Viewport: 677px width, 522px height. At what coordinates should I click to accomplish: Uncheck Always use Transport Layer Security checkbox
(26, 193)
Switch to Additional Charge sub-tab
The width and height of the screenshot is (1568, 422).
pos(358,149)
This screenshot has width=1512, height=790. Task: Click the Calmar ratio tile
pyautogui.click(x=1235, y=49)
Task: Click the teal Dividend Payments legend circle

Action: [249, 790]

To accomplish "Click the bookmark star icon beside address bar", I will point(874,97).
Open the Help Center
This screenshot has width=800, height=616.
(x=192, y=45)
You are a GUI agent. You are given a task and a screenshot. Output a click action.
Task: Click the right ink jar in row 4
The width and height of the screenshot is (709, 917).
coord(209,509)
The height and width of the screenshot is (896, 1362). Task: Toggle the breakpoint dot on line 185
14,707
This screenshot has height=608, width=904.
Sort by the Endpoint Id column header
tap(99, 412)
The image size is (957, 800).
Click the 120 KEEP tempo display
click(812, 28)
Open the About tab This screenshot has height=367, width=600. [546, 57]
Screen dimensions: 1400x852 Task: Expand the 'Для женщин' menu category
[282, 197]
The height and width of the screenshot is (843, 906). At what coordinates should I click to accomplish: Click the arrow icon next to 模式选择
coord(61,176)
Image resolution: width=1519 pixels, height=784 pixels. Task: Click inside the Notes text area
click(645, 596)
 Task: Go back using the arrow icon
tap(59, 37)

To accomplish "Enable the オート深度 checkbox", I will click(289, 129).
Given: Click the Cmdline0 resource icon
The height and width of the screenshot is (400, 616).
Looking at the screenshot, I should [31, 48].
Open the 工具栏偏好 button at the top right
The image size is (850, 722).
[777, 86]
-.-.-
# [What is required]
Wherever the word "right" occurs in the data, copy that whole line.

# [Reply]
Task: Click the right ink jar in row 4
Open the 工具栏偏好 button at the top right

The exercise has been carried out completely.